Pour la deuxième fois, un duo, Dalila Khatir et Herman Diephuis. They’re back, plus vieux, plus gros, plus arthrosés, plus névrosés mais moins polis et plus en colère. Ils ont envie de régler leurs comptes, entre eux, avec vous, avec la vie. Ils veulent faire mal pour ne pas souffrir, s’offrir le plaisir de passer du coq à l’âne pour éviter d’aller jusqu’au bout. Non, on ne les trouvera pas dans une impasse, même pas peur, ils ont la mort dans l’âme. Et maintenant quelque chose de complètement différent : allons-nous faire voir.  

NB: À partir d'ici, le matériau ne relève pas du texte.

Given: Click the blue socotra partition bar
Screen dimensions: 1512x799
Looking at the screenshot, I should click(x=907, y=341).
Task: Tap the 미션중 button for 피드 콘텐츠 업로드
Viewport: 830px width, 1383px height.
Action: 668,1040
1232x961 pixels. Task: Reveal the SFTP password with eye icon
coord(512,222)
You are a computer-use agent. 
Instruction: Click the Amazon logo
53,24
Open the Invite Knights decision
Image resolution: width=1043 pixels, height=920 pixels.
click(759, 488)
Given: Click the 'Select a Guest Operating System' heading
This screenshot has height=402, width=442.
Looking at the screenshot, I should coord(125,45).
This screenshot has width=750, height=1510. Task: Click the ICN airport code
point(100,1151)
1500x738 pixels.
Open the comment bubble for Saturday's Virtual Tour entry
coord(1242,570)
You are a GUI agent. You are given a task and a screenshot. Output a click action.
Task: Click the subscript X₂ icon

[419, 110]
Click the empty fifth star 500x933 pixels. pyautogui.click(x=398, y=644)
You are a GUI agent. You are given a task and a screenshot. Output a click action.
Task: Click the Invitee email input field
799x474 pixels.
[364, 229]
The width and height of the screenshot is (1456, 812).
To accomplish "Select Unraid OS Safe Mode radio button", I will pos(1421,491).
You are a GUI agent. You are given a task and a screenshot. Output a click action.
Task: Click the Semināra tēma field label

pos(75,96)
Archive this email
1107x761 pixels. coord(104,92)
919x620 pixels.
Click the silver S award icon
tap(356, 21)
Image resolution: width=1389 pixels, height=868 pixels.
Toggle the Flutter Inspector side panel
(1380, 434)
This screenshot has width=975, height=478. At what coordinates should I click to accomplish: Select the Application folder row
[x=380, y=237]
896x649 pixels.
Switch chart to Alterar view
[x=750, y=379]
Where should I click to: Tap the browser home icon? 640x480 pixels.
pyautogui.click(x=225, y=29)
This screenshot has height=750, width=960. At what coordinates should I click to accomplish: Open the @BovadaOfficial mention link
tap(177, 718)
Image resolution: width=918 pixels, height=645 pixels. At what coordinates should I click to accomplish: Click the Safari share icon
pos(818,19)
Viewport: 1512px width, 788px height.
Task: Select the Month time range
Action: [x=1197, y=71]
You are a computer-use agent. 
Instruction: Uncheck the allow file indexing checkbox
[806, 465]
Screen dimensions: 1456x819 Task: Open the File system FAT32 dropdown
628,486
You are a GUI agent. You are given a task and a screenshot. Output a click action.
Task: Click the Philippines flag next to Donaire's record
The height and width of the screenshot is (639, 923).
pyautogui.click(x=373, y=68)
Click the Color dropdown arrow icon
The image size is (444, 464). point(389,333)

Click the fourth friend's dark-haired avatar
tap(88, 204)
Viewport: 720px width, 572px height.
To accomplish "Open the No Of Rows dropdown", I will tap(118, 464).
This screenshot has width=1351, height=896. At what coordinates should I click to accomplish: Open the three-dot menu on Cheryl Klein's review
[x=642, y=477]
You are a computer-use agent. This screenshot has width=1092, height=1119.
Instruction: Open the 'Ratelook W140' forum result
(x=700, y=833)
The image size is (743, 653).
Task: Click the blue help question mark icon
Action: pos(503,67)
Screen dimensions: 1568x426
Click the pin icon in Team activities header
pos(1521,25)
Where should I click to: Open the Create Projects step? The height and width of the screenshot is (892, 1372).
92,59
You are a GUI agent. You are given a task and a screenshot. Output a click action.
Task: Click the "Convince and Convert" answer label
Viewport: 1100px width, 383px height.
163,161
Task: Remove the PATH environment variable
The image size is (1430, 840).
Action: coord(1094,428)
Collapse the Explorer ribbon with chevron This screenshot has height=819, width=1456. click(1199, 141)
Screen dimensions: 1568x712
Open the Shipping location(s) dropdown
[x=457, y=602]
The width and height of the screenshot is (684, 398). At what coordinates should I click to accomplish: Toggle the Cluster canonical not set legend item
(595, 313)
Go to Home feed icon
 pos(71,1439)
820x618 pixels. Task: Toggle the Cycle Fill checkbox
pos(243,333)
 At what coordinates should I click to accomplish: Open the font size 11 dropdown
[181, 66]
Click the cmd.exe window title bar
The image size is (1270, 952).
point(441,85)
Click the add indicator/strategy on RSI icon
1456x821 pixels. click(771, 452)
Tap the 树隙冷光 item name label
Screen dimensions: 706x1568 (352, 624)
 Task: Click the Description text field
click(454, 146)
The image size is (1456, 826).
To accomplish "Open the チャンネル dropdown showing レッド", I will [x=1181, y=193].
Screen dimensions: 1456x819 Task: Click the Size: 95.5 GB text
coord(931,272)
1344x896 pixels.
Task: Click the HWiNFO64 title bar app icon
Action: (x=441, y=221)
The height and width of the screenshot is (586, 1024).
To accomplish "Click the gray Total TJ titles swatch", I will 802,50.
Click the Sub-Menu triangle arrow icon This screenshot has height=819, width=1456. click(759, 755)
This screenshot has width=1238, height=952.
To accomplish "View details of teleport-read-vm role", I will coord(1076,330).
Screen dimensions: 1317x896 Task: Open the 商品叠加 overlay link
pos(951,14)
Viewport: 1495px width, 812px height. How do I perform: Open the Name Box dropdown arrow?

Pour Et maintenant quelque chose de complètement différent, nous souhaitons travailler avec un groupe d’amateurs qui interviendrait à un ou plusieurs moments de la pièce afin de perturber le duo, de le noyer dans la foule, de le multiplier créant ainsi la surprise et donnant lieu à des situations inattendues.
 

Le travail de création se fera en plusieurs étapes : des ateliers et périodes de répétition en 2018, puis la finalisation de la pièce en 2019. Des sessions de travail auront lieu avec des groupes d’amateurs dans le cadre de notre résidence à Lognes (77), en partenariat avec La Ferme du Buisson – scène nationale. À l’issue de ces ateliers, nous écrirons une partition chorégraphique. La partition, partie intégrante du projet, sera transmise en amont de chaque spectacle à un groupe d’amateurs constitué par le théâtre qui accueillera la pièce.  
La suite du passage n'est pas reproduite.